Con uno scarto risicatissimo (appena 124.958 voti in più del centro-destra), la coalizione di centro-sinistra ottiene il 29,55% e 345 seggi alla Camera in virtù del premio di maggioranza; ma i 123 seggi conquistati al Senato (31,36% dei consensi) non sono sufficienti per conquistare la maggioranza assoluta anche in quell’aula.
Ad inguaiare i piani di Bersani ci pensa ancora una volta Berlusconi: la ventilata rimonta si è concretizza e la coalizione guidata dal Cavaliere conquista 117 seggi al Senato dopo un serrato testa a testa con il centro-sinistra in entrambe le camere.
I risultati del Movimento 5 Stelle sono sbalorditivi, probabilmente al di sopra di ogni più rosea aspettativa: 25,5% alla Camera (109 seggi) e 23,79% al Senato (54 seggi). La compagine di Grillo e Casaleggio è il primo partito alla Camera in Abruzzo (29,87%), Liguria (32,10%), Marche (32,13%), Sardegna (29,68%) e Sicilia (33,61%). Un grande exploit confermato dal fatto che i candidati del M5S si piazzano al terzo posto per numero assoluto di voti anche in Lazio, Lombardia e Molise.

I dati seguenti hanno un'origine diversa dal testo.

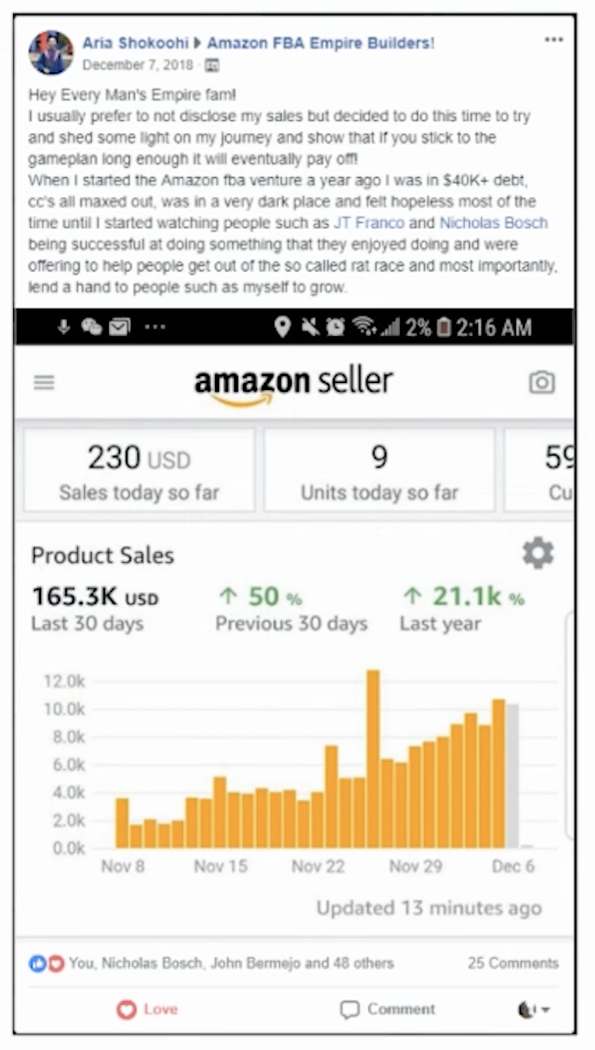Open the Aria Shokoohi profile link
Screen dimensions: 595x1050
coord(135,43)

Il cartello elettorale Scelta Civica. Con Monti per l’Italia ottiene un risultato modesto a confronto delle altisonanti aspettative. Ciò provocherà la mancata elezione di due “habitué” del Parlamento come Gianfranco Fini e Pierferdinando Casini.
Male, malissimo gli altri: pochi consensi e nemmeno un seggio per Rivoluzione Civile e Fare per Fermare il Declino.

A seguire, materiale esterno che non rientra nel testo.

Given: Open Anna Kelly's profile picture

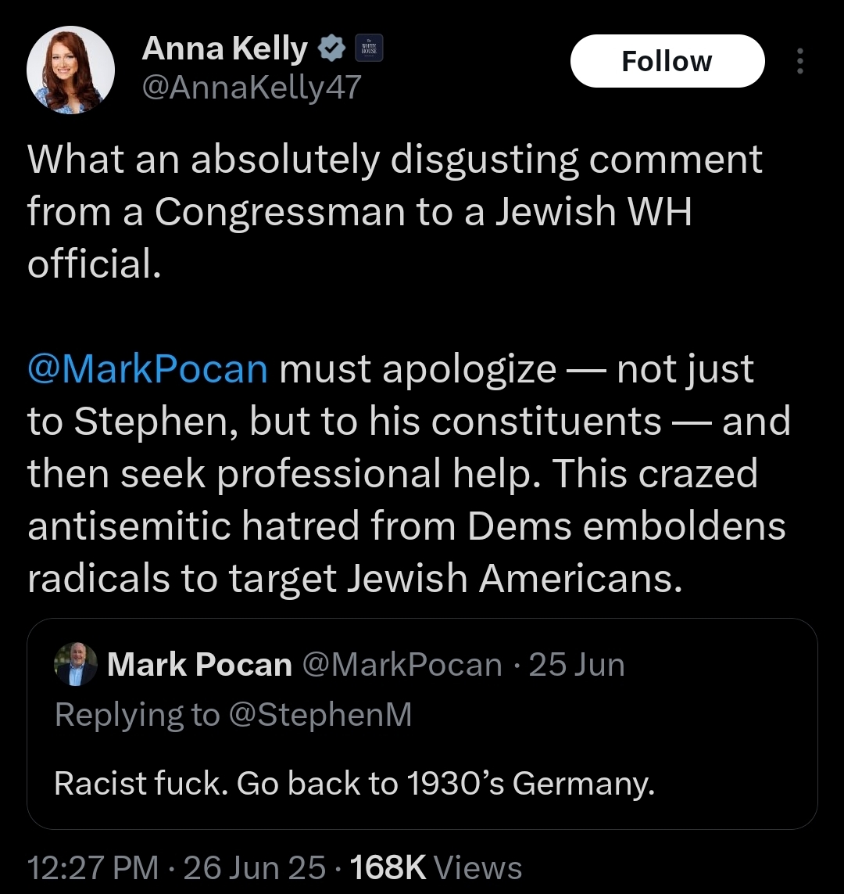Looking at the screenshot, I should [70, 70].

Nelle mani di un Presidente della Repubblica a fine mandato, una matassa per niente facile da sbrogliare.
Dopo le consultazioni, Napolitano affida a Pierluigi Bersani l’impervio incarico di provare ad ottenere la maggioranza in Parlamento per poter formare un nuovo esecutivo. Il segretario del PD sbatte (in diretta streaming) contro i “niet” dei grillini e non sembra voler cedere alla tentazione di trattare con il centro-destra; l’appoggio dei montiani è ininfluente poiché non gli consentirebbe comunque di ottenere la maggioranza assoluta. Alla fine incontra Berlusconi, ma le due parti non arrivano a nessuna stretta di mano definitiva.
Ad oltre un mese e mezzo dalle elezioni, l’Italia è ancora senza un overno, nonostante le rassicurazioni di Napolitano sulla piena operatività del governo dimissionario.
L’unica certezza è che queste elezioni non le abbia vinte nessuno e che a rimetterci siano stati tutti gli italiani.